** Selected extract follows **

Enron found out the hard way this week what its chief executive officer, Jeffrey Skilling, was worth to the company: a staggering $3.5 billion. That’s the value that was wiped off the company’s stock market value the day after it surprised Wall Street by

Paul Holmes

  Maybe CEO pay is not so out of line after all.
 
Enron found out the hard way this week what its chief executive officer, Jeffrey Skilling, was worth to the company: a staggering $3.5 billion. That’s the value that was wiped off the company’s stock market value the day after it surprised Wall Street by announcing his departure, less than a year after he took the helm at the energy company.
 
That steep decline came on the heels of a slow and steady erosion of value that began earlier this year. In January, Enron topped $84 a share in New York Stock Exchange trading. On the night before Skilling announced his departure, it closed at $42,93. The next day, it opened trading at $37—losing 10 percent of its value. (Even though Kenneth Lay, the company’s chairman and the chief executive who handed over the reins to Skilling, is stepping back in.)
 
Wall Street’s reaction was likely less about any unusual admiration for Skilling and more about the fact that it deals badly with surprises. And for public relations professionals it raises serious questions about how best to handle both high-profile executive transitions and unanticipated news.
 
“You can’t help but think that there must have been a better way to handle an announcement of this magnitude,” says Keith Mabee of Cleveland public relations firm Dix & Eaton, who concedes that it is difficult to know precisely what restrictions the communications team at Enron might have been under. “The results of this announcement were so negative that anyone involved would certainly welcome the chance to re-do it.”
 
It’s impossible to overstate the importance of getting the initial announcement right, experts say.
 
CEO changes are viewed as symbolic events of great import,” says Jim Cox, senior managing director at Hill & Knowlton. “After digesting the surface personnel announcement, the big questions follow: What does it mean? Why did it really happen? Was it because of problems within that haven’t been announced yet? Does it signal a change in strategy? It’s critical for the board and the new CEO to answer these questions before the media, investors, customers and others start to ask them.”
 
Mike Sitrick, president of Los Angeles-based crisis management specialist Sitrick & Company, agrees. “It is important to make sure that you identify and address as many concerns as possible in your news release,” he says. “What void is going to be created? Who is going to fill that void? Is the departure due to lack of confidence in the company—clearly not the case at Enron. Is the departure due to poor performance of the company? Is it a prelude to more bad news coming?”
Those questions were not answered by Enron in its original release, which quoted Skilling saying he was resigning for “personal reasons,” a vague description that raises more questions than it answers. “Stock expressions, clichés such as ‘unspecified personal reasons’ or ‘to pursue personal interests’ just don’t fly, especially with a corporation’s key constituencies,” says Mabee.
 
In fact, it wasn’t until Friday, when The Wall Street Journal published an interview with Skilling, that any satisfactory explanation for his departure was provided.

** End of Selected extract **
** Given information follows **

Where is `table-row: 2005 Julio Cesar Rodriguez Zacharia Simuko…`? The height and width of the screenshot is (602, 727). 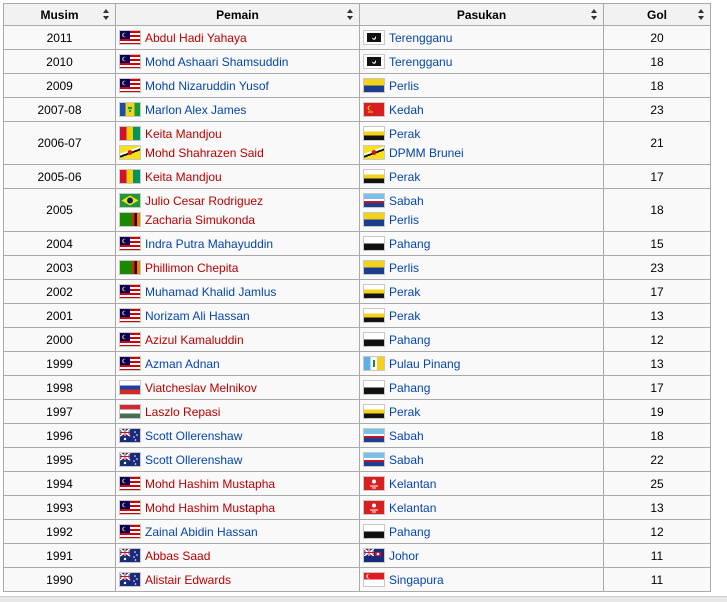
table-row: 2005 Julio Cesar Rodriguez Zacharia Simuko… is located at coordinates (357, 210).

** End of Given information **

■ **Exercise set**:
a. Quote the Enron article from "Maybe CEO pay" to "the energy company.".
b. Answer each question from the Enron article:
(i) What share price did Enron top in January?
(ii) At which firm is Jim Cox senior managing director?
(iii) Which publication ran an interview with Skilling on Friday?
c. Translate this sentence from the Enron article into Spanish: "It’s impossible to overstate the importance of getting the initial announcement right, experts say."
Use only the Enron article for these answers.

■ **Task answers**:
a.
Maybe CEO pay is not so out of line after all.
 
Enron found out the hard way this week what its chief executive officer, Jeffrey Skilling, was worth to the company: a staggering $3.5 billion. That’s the value that was wiped off the company’s stock market value the day after it surprised Wall Street by announcing his departure, less than a year after he took the helm at the energy company.

b.
(i) $84 a share
(ii) Hill & Knowlton
(iii) The Wall Street Journal

c. Es imposible exagerar la importancia de hacer bien el anuncio inicial, dicen los expertos.